Proaktive Untersuchungen

Wie viele Dossiers derzeit offenstehen, ist ebenfalls aus dem Bericht nicht klar rauszulesen. Eine richtige Entscheidung laut Artikel 41 des neuen Datenschutzgesetzes – wie etwa das Verhängen von Bußgeldern – hat die CNPD in den letzten zwei Jahren nicht getroffen. 33-mal führte die CNPD 2019 eine Untersuchung vor Ort durch. Laut Behörde waren dies vor allem Fälle von Videoüberwachung und Geolokalisierung. Derzeit würden auch immer noch proaktive Untersuchungen in Form von Datenschutz-Audits durchgeführt. 

25 solcher Dossiers wurden im vergangenen Jahr geöffnet und sollen 2019 „zum größten Teil“ abgeschlossen worden sein. Sie fanden im Rahmen einer Audit-Kampagne statt, bei der die Rolle des Datenschutzbeauftragten in 25 Behörden und Unternehmen untersucht wurde. Außerdem wurden neun neue Dossiers in dem Jahr angelegt. Welches Fazit sie allerdings aus den abgeschlossenen Audits ziehen, dazu äußert sich die CNPD ebenfalls nicht in ihrem Jahresbericht. 

Wer sich mit dem Jahr 2019 im Bereich Datenschutz beschäftigt, kommt natürlich nicht an der Polizeiregister- und „Ju-Cha“-Affäre vorbei. Losgetreten wird der Datenschutz-Skandal von zwei Männern, die plötzlich mit kompromittierenden Fakten aus ihren eigentlich leeren Strafregistern konfrontiert wurden. Während es für den einen bedeutete, dass er 2018 seiner Einladung zur Nationalfeiertagszeremonie nicht folgen konnte, weil er als „Risiko für die nationale Sicherheit“ eingestuft wurde, war es für den anderen ein rüdes Erwachen in einem Vorstellungsgespräch. Beide hatten keine Ahnung von den Daten, die die Behörden über sie abgespeichert hatten. Und die zuständigen Minister François Bausch und Henri Kox (beide „déi gréng“) gerieten in Erklärungsnot. War das „Schattenregister“ nun legal oder nicht: Das war monatelang umstritten. 

Nachholbedarf

Mittlerweile ist klar, dass es neben dem Polizeiregister und dem „Ju-Cha“ mehr als 70 weitere Datenbanken gibt, wo abgespeichert wird, wann ein Bürger Kontakt mit dem Justizapparat hatte.

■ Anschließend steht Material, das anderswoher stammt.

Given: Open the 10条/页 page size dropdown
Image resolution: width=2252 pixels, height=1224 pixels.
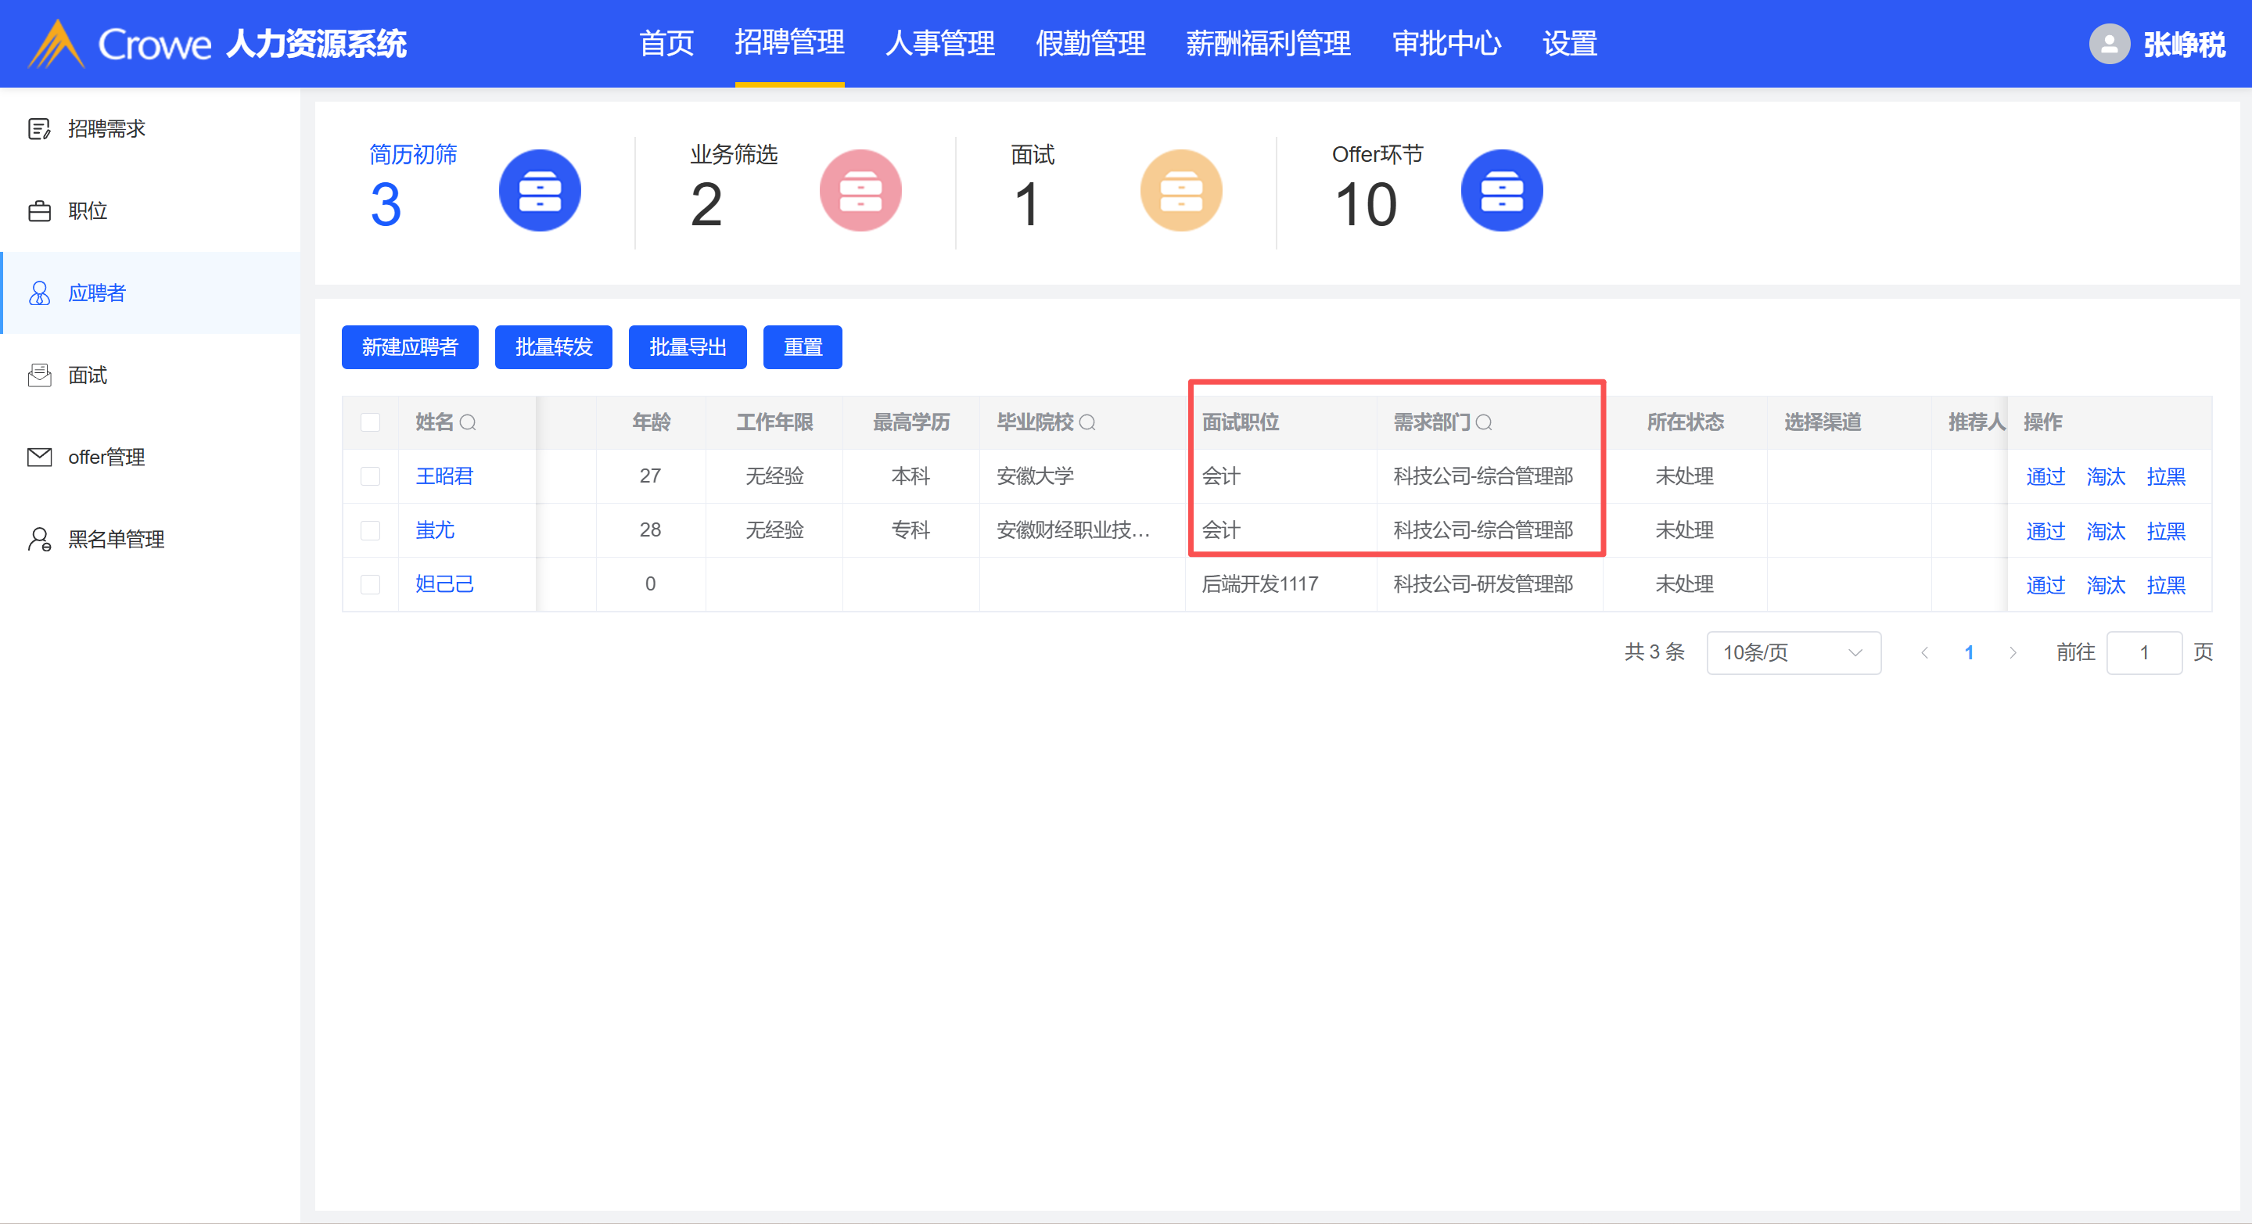Looking at the screenshot, I should click(1792, 652).
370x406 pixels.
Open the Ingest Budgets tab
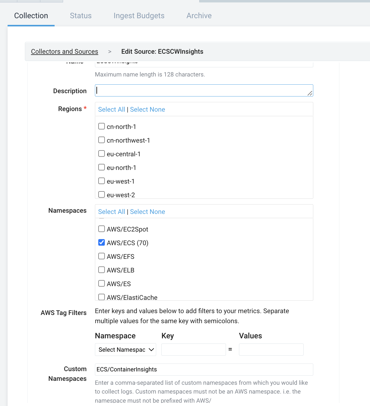coord(139,15)
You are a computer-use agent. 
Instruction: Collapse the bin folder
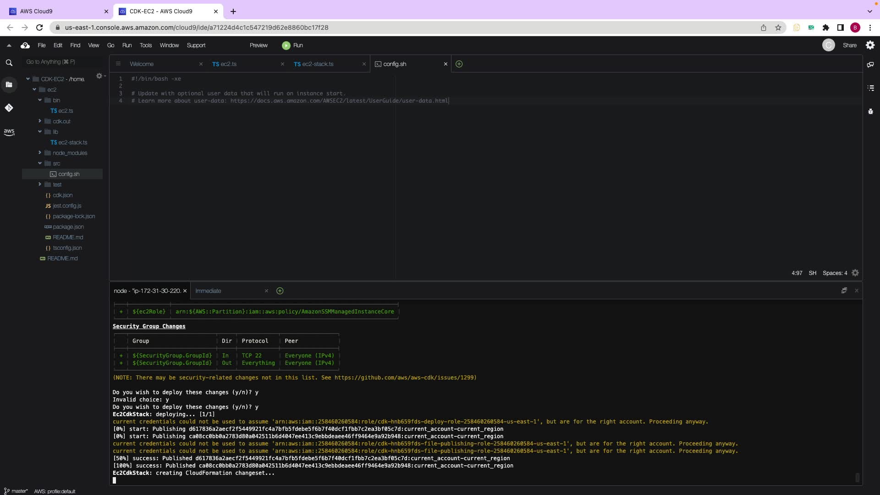40,100
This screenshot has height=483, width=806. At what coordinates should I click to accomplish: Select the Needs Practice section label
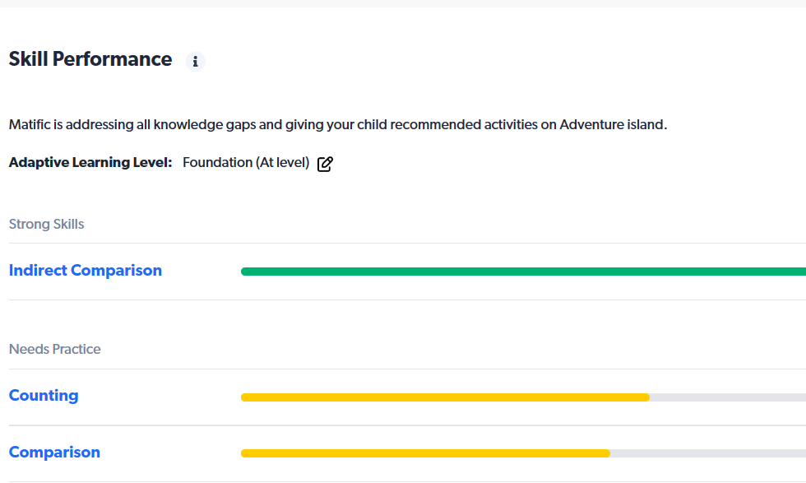(x=55, y=349)
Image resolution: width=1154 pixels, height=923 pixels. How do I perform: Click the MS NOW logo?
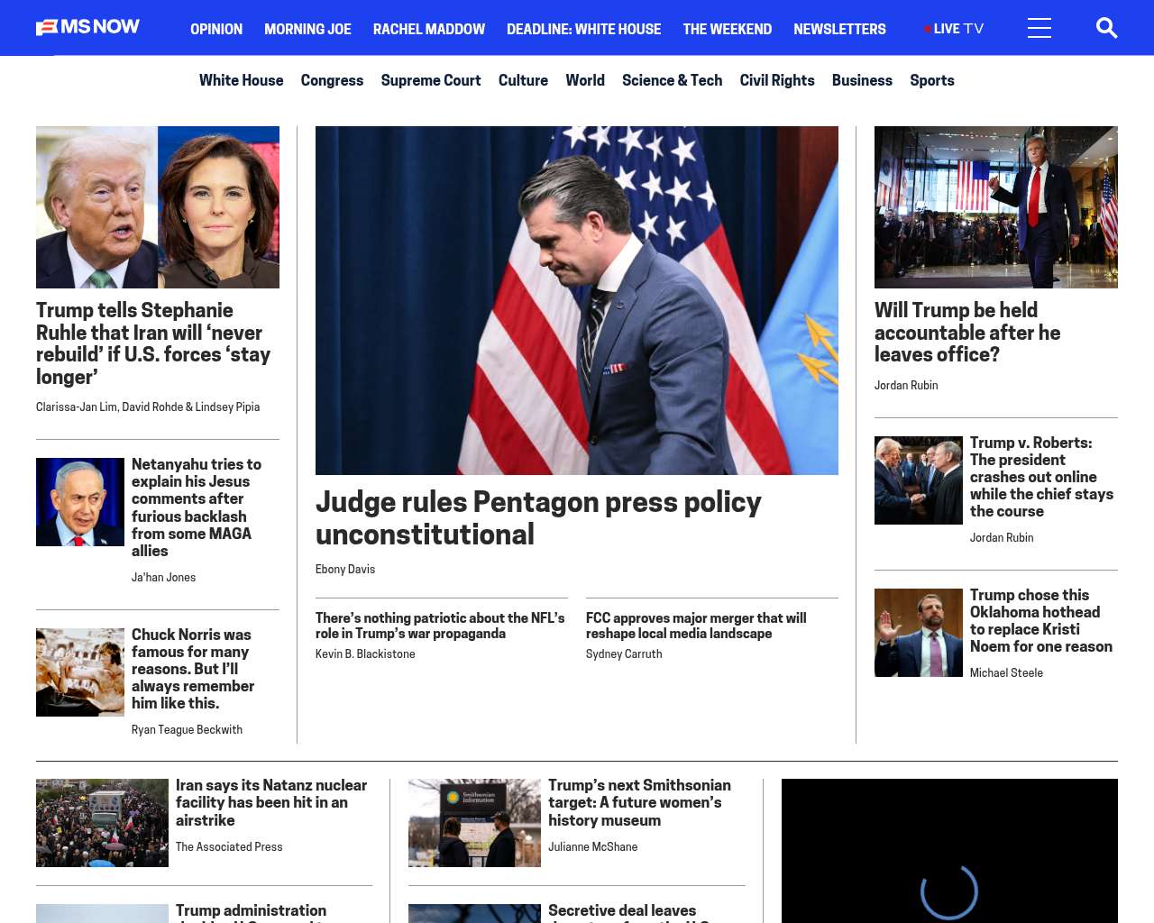pyautogui.click(x=87, y=27)
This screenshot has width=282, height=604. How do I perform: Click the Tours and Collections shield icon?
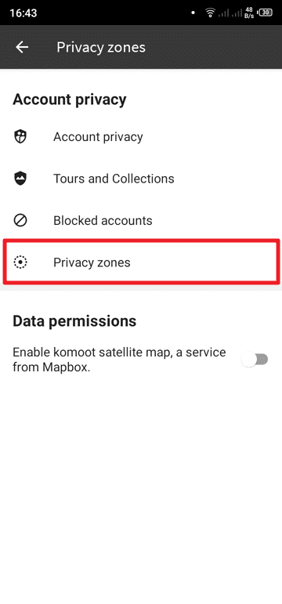click(20, 179)
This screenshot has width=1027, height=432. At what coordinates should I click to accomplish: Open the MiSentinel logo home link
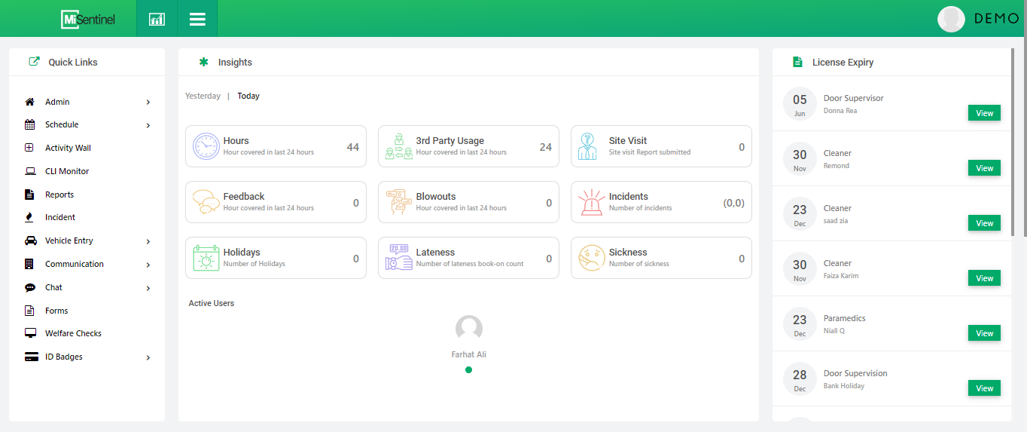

Selbst, wenn er nur als Zeuge geladen oder die Sache nicht weiterverfolgt wurde. Polizeiminister Bausch bat schließlich darum, dass sich das CNPD zum Polizeiregister äußert. Die Meinung der Kommission: Das Register hat eine legale Basis, wird aber nicht bestimmungskonform genutzt. Man müsse im Gesetz mehr Klarheit darüber schaffen, wer wann und wieso das Register nutzen darf. Außerdem fehle es an Garantien für besonders schwache, verletzliche Personen, vor allem für Kinder, die in keiner Form bei der aktuellen Handhabung des Polizeiregisters vorhanden seien. Kritik äußerte auch die Generalinspektion der Polizei nach einer internen Untersuchung. Kurzum: Es herrscht offensichtlicher Nachholbedarf. Minister Bausch gelobte Besserung und eine Nachbesserung des Datenschutzgesetzes. Justizministerin Sam Tanson („déi gréng“) schloss sich dem an. 

Gegen die Justizbehörden kann die CNPD übrigens nicht Ermittlungen einleiten oder kontrollieren, ob die Datenschutzregeln eingehalten werden. Dafür sei die Datenschutzkontrolleinheit der Justiz zuständig. Aus dem Bericht geht allerdings hervor, dass sich viele Bürger während der Affäre mit ihren Sorgen an die Kommission gewandt hätten. Die Datenschutzkommission habe außerdem ähnliche Behörden im Ausland kontaktiert, um in Erfahrung zu bringen, welche legale Rahmen ähnliche Justiz- und Polizeidatenbanken dort haben. Im Verlauf des Jahres 2019 traf sich die CNPD mehrmals mit der Polizei, um die Verwendung und Verwaltung des Registers zu diskutieren. Neben der Datenbanken-Affäre bei Polizei und Justiz wurde die CNPD weitere 15-mal um ihre Meinung zu Gesetzesprojekten gefragt. Auch bei dem Gesetz zur Videoüberwachung äußerte die Behörde eindringliche Kritik und sah Nachbesserungsbedarf. 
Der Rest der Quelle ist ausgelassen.